Tag Archives: medical experimentation

Pain, Pleasure, and the Greater Good: From the Panopticon to the Skinner Box and Beyond

A new book from from University of Chicago Press may be of interest to AHP readers. As described on the publisher’s site, Cathy Gere’s Pain, Pleasure, and the Greater Good: From the Panopticon to the Skinner Box and Beyond asks

How should we weigh the costs and benefits of scientific research on humans? Is it right that a small group of people should suffer in order that a larger number can live better, healthier lives? Or is an individual truly sovereign, unable to be plotted as part of such a calculation?

These are questions that have bedeviled scientists, doctors, and ethicists for decades, and in Pain, Pleasure, and the Greater Good, Cathy Gere presents the gripping story of how we have addressed them over time. Today, we are horrified at the idea that a medical experiment could be performed on someone without consent. But, as Gere shows, that represents a relatively recent shift: for more than two centuries, from the birth of utilitarianism in the eighteenth century, the doctrine of the greater good held sway. If a researcher believed his work would benefit humanity, then inflicting pain, or even death, on unwitting or captive subjects was considered ethically acceptable. It was only in the wake of World War II, and the revelations of Nazi medical atrocities, that public and medical opinion began to change, culminating in the National Research Act of 1974, which mandated informed consent. Showing that utilitarianism is based in the idea that humans are motivated only by pain and pleasure, Gere cautions that that greater good thinking is on the upswing again today and that the lesson of history is in imminent danger of being lost.

Rooted in the experiences of real people, and with major consequences for how we think about ourselves and our rights, Pain, Pleasure, and the Greater Good is a dazzling, ambitious history.

LSD Research, “Normal Controls,” and the Making of “Vulnerable Populations”

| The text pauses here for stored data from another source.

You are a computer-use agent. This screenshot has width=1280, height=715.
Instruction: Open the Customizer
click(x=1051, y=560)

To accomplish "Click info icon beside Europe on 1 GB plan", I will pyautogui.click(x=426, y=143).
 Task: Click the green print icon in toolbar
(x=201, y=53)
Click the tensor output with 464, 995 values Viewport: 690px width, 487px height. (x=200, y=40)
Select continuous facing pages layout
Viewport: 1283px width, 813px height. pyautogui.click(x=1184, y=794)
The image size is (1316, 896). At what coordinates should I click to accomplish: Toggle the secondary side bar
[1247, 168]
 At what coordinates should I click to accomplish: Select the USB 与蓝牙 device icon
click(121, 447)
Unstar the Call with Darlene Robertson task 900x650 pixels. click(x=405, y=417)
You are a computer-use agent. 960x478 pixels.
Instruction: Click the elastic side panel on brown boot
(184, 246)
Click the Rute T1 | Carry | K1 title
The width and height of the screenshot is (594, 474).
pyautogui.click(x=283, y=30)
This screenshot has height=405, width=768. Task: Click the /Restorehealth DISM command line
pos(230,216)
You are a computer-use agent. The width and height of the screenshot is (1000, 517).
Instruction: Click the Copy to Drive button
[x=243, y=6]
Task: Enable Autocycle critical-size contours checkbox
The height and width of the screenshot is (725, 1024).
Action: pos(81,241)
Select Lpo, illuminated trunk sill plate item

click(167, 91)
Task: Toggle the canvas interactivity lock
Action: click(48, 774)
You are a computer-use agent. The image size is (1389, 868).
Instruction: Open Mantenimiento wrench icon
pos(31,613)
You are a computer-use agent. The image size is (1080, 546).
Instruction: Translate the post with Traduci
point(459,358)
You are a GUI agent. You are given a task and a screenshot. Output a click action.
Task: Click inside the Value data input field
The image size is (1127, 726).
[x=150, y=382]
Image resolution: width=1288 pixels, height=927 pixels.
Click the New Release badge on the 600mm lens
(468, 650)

In a recent piece on the Somatosphere blog, historian Laura Stark describes the making of “vulnerable populations” in medical experimentation. Currently writing a book on the emergence of “normal control” subjects in medical research, Stark uses her research on LSD experimentation at the US National Institutes of Health post-WWII to discuss the idea of “vulnerable populations.” The above video features excerpts from some of Stark’s oral history interviews with research subjects used as “normal controls” in this research.

As she describes in “How to make a “vulnerable population”,”

The category of the “vulnerable population” is itself a product of modern (American) bioethics, which invented the concept in its recent vintage and gave it specific meaning in public parlance. The field of modern bioethics emerged in the 1960s and 1970s, and in the post civil-rights period, the bioethical concept of the “vulnerable population” was coded with contemporary rights-based concerns: about minorities, about prisoners, and more. The specific meanings and people associated with “vulnerable populations” were embedded in 1970s human-subjects regulation, as well as in popular discourse….
The concepts of modern bioethics operate at another level, too. Ian Hacking coined the term “moral kinds” to tag what he called meta-ethical issues that people—including scholars—come to embody. We are working to develop Ian Hacking’s framework to show how law (especially U.S. human-subjects regulations) shapes both the memory practices of historical actors and the interpretive practices of present-day scholars. In sum, we are interested in how the concepts of bioethics, such as “vulnerable populations” codified in 1974 and later extended beyond the United States, have narrowed the range of possibilities available to scholars for interpreting empirical evidence. We like Hacking’s approach because it offers a way to investigate how the governing moral sensibilities of a specific time and place both constrain and liberate scholars themselves. The secular, North American, rights-revolution ethos of modern bioethics, we suggest, limits how questions about research practices in the human sciences are conceptualized, and can deflect questions about the historicity of the discipline of bioethics as a knowledge-making enterprise in its own right. We aim to explore medical knowledge-making alongside the ontology of modern bioethics—to ask how, when, where, and with what effects the terms and priorities of this expert domain developed. In doing so, we hope to capture a fuller repertoire of institutions, sensibilities, and activities that eventually came to constitute modern science and biomedicine.